Review: Doom Asylum (1987)
Directed by: Richard Friedman
Starring: Patty Mullen, Ruth Collins, Kristin Davis
Written by: Rick Marx
Music by: Dave Erlanger, Jonathan Stuart
Country: United States
Available on: Blu-ray (Arrow Films)
IMDb
I’ve seen Doom Asylum a few times now and I still don’t know what the hell to make of it. It’s simultaneously the goofiest piece of shit you could ever concoct and an effectively phantasmagorical and kind of surreal slasher with some real nasty carnage. A group of yuppies, which includes Charlotte York Goldenblatt in her first on-screen role and Frankenhooker Patty Mullen, decides to picnic outside an creepy abandoned asylum, where they meet the greatest in-movie band ever, an all-woman avant-garde noise band called Tina and the Tots, that uses the premises, which can’t possibly have any electricity, for rehearsals. However, a horribly disfigured widower with a mean territorial streak is living there, and he’s no fan of visitors.
The batshittery starts immediately with a cast of characters that includes a rivethead of vaguely European origin whose accent fluctuates every few seconds; a flamboyant black man with bold fashion that’s sort of a parallel universe version of Hollywood Montrose from Mannequin (1987); a man-child who collects baseball cards and wears an oversized baseball cap and foggy coke-bottle glasses; and the killer, who, during an joyful murder spree, spouts ridiculously long and complex zingers that never land. Oddly, the only one here that ended up having any career acting success (Kristin Davis) vomits out the worst performance. Everyone else is having a good old time hamming shit up.
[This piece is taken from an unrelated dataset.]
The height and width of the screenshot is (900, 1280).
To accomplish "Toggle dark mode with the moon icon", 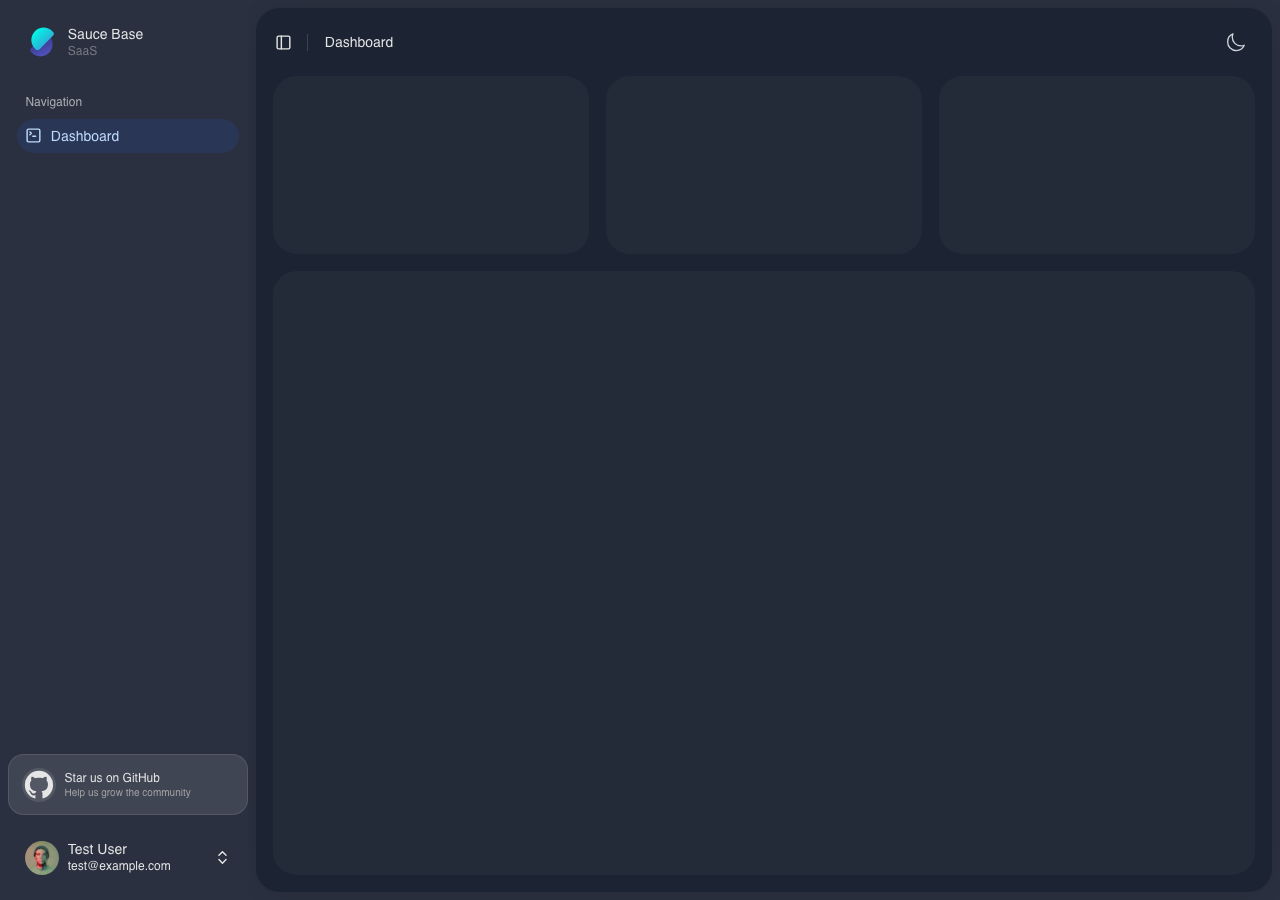I will [1236, 42].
This isn’t so much a movie with a story as it is a collection of indelibly absurd moments, including myriad unironic full-throated cackles, a rooftop fight between a punk rock chick and a preppy dude featuring multiple dick punches, several really lengthy death scenes in which victims watch the instruments of their demise slowly approach for several seconds without any evasive maneuvers, 5 minutes of two flirting characters imagining they’re running happily towards each other in a field of flowers, and the real-time, hauntingly bizarre performance of the aforementioned greatest band ever. The whole thing takes place in broad daylight. The title logo looks scrawled by a 4-year-old. The music, swirling like an aged, ghostly Wurlitzer, provides appropriately lo-fi atmospherics.
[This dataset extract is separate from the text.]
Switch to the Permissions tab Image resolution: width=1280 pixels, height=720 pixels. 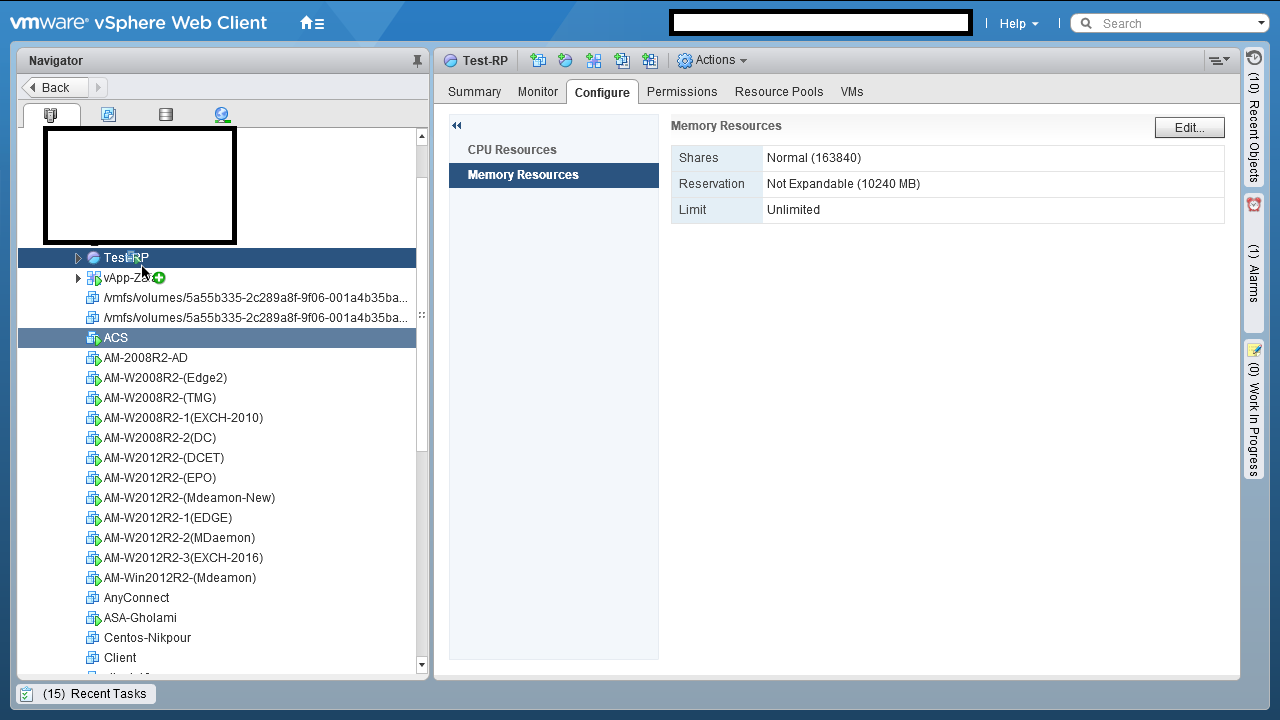[x=682, y=92]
The screenplay is inspired in a madcap sort of way, and there are multiple snippets of dialog that are non-sequitous masterstrokes. A boyfriend consoles his grieving girlfriend by saying, “I’m not your mother, and I never could be. But I can try.” She’s touched, and responds, for some reason, with, “Can I call you mom?” He says she can. It’s true love. The rivethead proclaims, “I’m gonna go scrawl some revolutionary slogans on the walls downstairs.” Her bandmate responds, “You mean you’ve gotta take a non-revolutionary leak? Take it here, we’ll watch …. ahhhh!” as she motions to her mouth because … she wants to drink it? The preppy dude, having discovered a murder scene, threatens, “You’re in a lot of trouble, torpedo-tits! I’m gonna get you for this! Well … maybe not me! But the cops! WHOEVER!” Heroic. There are so many similarly odd nuggets, few of which are appropriate for the circumstances under which they’re uttered.
Doom Asylum is gutter preposterousness that mostly succeeds thanks to its game actors, goofy but inventively gruesome special effects, ludicrously overwritten and cheeky screenplay, and a bold disregard for the kind of self-consciousness that would have driven most filmmakers to pause and ask, “What the hell is it we’re doing here?”